Raqs Nerd: on physicality, and being human


Raqs Nerd: on physicality, and being human

What does it mean to be human? And what makes a human being irreplaceable, in the creative arts?

These are questions I've asked myself a lot recently.

We've all, by now, seen how online spaces are being increasingly flooded by a rising tide of machine-generated text and imagery. And increasingly, machine-generated music and video too. Being online has begun to often feel to me like being a lone human being, surrounded by an endless sea of mindless, babbling large language models.

I have recently encountered bellydance performances to AI-generated music at haflas... And back in February, Chinese robotics firms showcased humanoid robots which performed acrobatic dance moves on stage, and choreographed duets with human dancers.

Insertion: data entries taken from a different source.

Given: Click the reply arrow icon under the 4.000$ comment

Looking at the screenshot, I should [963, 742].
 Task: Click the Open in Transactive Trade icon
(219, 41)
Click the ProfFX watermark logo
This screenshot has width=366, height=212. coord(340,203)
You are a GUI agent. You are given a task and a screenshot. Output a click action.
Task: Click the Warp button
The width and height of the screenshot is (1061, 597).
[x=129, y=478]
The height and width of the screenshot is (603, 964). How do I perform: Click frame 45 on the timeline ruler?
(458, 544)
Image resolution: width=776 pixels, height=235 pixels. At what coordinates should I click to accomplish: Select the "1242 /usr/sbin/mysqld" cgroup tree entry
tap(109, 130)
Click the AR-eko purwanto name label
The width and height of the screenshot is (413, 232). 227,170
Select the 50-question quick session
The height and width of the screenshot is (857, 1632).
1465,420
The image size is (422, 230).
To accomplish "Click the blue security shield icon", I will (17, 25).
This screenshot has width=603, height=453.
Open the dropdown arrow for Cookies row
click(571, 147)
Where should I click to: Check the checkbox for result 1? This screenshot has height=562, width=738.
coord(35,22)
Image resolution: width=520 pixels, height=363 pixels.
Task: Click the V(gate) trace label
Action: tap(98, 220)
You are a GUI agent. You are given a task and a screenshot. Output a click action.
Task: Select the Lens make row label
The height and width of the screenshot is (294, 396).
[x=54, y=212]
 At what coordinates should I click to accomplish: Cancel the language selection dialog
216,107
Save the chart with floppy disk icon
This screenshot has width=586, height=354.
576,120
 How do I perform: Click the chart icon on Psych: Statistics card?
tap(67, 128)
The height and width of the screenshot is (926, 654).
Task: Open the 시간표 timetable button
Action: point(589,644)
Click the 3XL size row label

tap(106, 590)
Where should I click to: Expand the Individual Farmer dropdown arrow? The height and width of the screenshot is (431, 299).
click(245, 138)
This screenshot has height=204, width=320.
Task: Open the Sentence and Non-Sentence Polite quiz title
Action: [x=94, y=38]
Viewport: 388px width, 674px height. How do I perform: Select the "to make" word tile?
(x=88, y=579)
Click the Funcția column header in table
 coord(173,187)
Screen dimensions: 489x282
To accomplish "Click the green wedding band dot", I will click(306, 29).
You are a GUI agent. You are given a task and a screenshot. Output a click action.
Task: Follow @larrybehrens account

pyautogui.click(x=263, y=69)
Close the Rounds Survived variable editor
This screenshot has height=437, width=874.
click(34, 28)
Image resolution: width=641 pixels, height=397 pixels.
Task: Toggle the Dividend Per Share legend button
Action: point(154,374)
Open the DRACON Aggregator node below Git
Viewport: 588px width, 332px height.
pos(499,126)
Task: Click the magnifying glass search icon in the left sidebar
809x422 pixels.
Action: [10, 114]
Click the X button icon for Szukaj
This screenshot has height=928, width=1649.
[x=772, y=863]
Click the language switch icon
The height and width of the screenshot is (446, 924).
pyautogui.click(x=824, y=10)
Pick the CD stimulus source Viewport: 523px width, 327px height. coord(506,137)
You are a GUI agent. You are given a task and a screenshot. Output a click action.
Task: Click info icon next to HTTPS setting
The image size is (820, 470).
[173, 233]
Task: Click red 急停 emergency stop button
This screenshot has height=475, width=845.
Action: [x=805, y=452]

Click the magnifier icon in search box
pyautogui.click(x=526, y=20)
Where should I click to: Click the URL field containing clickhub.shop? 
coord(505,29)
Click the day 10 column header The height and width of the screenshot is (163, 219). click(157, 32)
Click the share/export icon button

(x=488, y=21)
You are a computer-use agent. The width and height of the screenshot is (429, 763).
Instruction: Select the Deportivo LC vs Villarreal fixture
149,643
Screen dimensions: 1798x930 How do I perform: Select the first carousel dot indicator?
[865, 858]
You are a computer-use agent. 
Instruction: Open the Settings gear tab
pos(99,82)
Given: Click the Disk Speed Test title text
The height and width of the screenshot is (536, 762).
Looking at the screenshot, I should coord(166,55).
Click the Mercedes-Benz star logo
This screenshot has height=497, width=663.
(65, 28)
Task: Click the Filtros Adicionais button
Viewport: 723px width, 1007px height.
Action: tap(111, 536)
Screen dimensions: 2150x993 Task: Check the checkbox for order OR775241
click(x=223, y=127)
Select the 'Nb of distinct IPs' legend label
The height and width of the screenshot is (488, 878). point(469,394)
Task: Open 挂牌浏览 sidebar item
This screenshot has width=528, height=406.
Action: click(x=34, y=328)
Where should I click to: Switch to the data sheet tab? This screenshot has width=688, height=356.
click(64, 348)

So against this backdrop - what is our purpose, as dancers, as artists? How do we continue, in a world where anything that has been created before, can be mashed up and put back together again on demand by a computer?

I realised I do already know my own answer, deep down. It has been, for some time, the philosophy behind everything I do:

Our dance, our creation, must be about genuine felt connection between human beings.

Being flawlessly pretty, being polished, being technically impressive, doing something you can replicate perfectly evrey time - soon enough, a large language model will be able to generate a choreography precisely engineered to be as elegant and dramatic and impressive as possible, and a robot will be able to perform it.

But I would have little to no interest in watching that robot (after some initial curiosity about the impressive engineering and mechanics of the thing, I suppose). Would you?

Your surface-level beauty, and that of your dance, isn't what makes it profound on a human level. Nor the complexity, nor the technical perfection.

When I watch a great Raqs Sharqi dancer, I notice that I literally feel their movements as if I were doing them in my own body. It is visceral. I feel them deep in the core; in the solar plexus; in the places where emotions live.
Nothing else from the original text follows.